Speaking to newspaper 20 Minuten, Rebecca de Silva, spokeswoman for a detention centre in Pöschwies, in the canton of Zurich, said there had already been two attempts to fly drones over the prison.
In both cases the drones were carrying no contraband but they should be “considered as experiments” and taken seriously, she said.
As a consequence, the prison is looking into ways to counter the practice, for example using radar, GPS or monitoring radio waves to detect drones, she said.
A prison in Menzingen, in the canton of Zug, is also looking to install a drone detection system after an unknown person succeeded in using a drone to deliver a mobile phone to an inmate two years ago, reported 20 Minuten.

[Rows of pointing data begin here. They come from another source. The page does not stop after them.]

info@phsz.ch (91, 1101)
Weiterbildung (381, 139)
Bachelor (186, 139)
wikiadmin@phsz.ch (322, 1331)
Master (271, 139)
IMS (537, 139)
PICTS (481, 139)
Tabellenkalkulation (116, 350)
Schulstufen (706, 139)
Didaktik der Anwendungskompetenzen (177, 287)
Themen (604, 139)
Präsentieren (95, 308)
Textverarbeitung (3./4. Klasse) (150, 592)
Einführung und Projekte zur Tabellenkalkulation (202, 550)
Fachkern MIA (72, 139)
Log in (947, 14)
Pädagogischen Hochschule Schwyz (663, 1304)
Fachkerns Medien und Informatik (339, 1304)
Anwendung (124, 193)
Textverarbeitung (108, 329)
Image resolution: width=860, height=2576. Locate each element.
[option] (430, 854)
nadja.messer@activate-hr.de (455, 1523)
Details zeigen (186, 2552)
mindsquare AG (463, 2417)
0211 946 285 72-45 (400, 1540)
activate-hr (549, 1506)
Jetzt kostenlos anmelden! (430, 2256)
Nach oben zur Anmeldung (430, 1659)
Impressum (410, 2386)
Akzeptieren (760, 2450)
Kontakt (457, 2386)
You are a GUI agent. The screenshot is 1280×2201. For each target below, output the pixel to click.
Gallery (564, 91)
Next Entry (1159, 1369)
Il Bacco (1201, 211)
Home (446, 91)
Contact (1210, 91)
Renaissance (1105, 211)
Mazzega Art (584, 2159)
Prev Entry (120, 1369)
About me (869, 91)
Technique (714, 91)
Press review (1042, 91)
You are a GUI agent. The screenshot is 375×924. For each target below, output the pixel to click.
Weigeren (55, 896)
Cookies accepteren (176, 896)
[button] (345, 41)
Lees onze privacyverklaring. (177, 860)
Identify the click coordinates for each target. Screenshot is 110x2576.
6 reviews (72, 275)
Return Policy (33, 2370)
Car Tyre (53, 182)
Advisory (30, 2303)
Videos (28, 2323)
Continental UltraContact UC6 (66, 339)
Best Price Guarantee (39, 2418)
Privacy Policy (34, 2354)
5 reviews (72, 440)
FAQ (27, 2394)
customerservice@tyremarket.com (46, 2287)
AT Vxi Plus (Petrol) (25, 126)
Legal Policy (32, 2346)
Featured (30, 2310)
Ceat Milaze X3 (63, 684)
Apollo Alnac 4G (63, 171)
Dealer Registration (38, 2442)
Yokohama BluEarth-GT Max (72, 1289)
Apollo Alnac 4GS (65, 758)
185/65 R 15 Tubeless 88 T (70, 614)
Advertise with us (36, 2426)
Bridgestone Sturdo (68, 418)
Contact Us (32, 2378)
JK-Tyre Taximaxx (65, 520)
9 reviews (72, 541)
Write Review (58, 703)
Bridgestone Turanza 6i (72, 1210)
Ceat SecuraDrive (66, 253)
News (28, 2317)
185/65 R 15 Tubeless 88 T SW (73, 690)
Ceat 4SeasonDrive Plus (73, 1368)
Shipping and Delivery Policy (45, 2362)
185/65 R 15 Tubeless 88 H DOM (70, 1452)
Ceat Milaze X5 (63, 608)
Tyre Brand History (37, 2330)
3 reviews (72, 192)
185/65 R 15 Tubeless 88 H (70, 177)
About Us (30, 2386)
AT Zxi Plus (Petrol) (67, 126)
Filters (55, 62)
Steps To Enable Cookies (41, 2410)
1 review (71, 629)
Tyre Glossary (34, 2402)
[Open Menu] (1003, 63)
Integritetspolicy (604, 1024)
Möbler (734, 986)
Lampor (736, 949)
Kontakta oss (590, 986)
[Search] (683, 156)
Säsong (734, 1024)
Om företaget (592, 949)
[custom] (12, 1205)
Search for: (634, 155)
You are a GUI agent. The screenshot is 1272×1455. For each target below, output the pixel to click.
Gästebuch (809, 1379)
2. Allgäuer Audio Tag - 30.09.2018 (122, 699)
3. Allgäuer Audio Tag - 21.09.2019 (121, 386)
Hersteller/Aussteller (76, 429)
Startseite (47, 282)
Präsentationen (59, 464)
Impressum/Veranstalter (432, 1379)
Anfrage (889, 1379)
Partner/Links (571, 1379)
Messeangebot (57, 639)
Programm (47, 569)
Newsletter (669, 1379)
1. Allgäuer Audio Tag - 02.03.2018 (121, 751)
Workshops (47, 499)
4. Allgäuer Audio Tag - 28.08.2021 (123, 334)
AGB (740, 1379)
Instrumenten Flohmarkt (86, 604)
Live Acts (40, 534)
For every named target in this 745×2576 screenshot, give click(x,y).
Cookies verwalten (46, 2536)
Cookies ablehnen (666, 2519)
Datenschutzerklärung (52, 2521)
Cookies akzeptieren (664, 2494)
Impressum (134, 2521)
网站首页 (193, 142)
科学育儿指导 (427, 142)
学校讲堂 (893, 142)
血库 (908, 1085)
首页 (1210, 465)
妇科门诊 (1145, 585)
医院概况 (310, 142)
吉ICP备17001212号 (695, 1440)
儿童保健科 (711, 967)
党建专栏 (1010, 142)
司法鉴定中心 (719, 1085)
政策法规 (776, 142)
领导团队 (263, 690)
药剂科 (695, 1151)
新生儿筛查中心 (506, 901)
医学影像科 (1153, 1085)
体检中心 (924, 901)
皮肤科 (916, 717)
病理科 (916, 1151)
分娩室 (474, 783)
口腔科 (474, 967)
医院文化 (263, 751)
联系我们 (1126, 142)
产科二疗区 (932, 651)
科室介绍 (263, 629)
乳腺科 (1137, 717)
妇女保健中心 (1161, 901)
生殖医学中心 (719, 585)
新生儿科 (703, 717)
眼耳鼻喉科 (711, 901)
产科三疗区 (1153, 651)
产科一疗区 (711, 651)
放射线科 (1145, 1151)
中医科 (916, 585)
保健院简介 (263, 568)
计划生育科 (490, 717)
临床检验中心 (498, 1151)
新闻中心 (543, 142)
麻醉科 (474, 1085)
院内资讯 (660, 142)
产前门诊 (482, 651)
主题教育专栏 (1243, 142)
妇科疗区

Since then there have been no further recorded incidents but the prison’s director, Andreas Gigon, told the paper he couldn’t rule out that some may have gone undetected.
Some smaller prisons are considering putting nets over their exercise yards to defend against drones, said the paper, though that option is criticized by animal rights groups who fear nets would be harmful to birds.
The use of delivery drones for legitimate purposes hit the headlines in Switzerland last year when Swiss Post, the country’s national postal service, began trialling parcel delivery by drone.
Earlier this month a company in the canton of Valais opened the country’s first ever ‘drone pilot school’ to train people how to operate the unmanned aircraft safely and within the rules.
While no authorization is required to fly drones of up to 30kg in Switzerland, certain rules and restrictions apply as to where and how they may be flown.